Politics

Mike Johnson admits that he monitored his son's devices for any 'objectionable material'

Mike Johnson admits that he monitored his son's devices for any 'objectionable material'
Speaker Mike Johnson calls far-right Greene and Massie 'close friends'
Fox News

Mike Johnson, it’s safe to say, isn’t the typical kind of person we’re used to seeing take on the speaker of the United States House of Representatives role.

First of all, he’s a climate change sceptic who once helped force the government to pay for a Noah’s Ark theme park, and now a clip has resurfaced that shows him admitting he monitored his son's devices for any “objectionable material”.

Johnson, a Republican politician, took on the role after a month of political paralysis in the US government and more details about his personal and political beliefs are now emerging.

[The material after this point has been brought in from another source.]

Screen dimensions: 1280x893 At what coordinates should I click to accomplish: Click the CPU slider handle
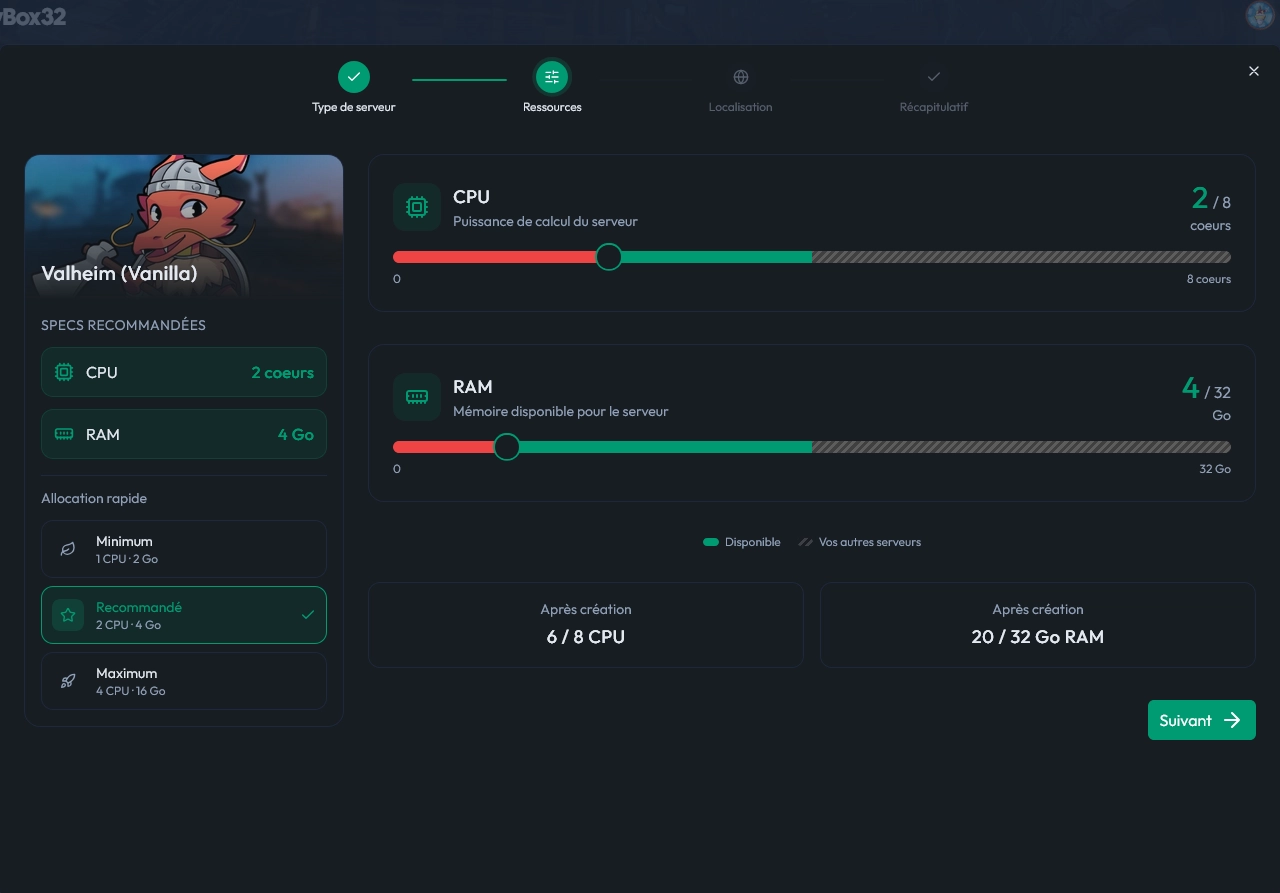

A resurfaced clip from 2022 shows him talking about his internet habits and he states that he installed Covenant Eyes – which he describes as “accountability software” – on his phone.

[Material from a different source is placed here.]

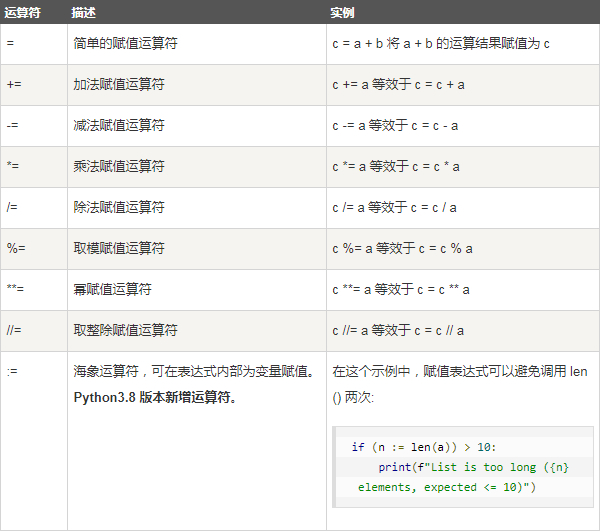Click the 幂赋值运算符 description

tap(112, 290)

He then revealed that his habits are monitored by his son, while he is also able to keep en eye on his son’s habits to make sure he’s abstaining from watching internet porn and any other explicit material.

“It scans all the activity on your phone, or your devices, your laptop, what have you; we do all of it,” Johnson said while speaking at a debate on the “War on Technology” at Benton, Louisiana’s Cypress Baptist Church.

He went on to say: “It sends a report to your accountability partner. My accountability partner right now is Jack, my son. He’s 17. So he and I get a report about all the things that are on our phones, all of our devices, once a week.

“If anything objectionable comes up, your accountability partner gets an immediate notice. I’m proud to tell ya, my son has got a clean slate.”

Would you want your dad monitoring your internet habits, and vice versa? Somehow we think not.

It comes after many people in the news were introduced to Johnson and his views for the first time last month following his appointment.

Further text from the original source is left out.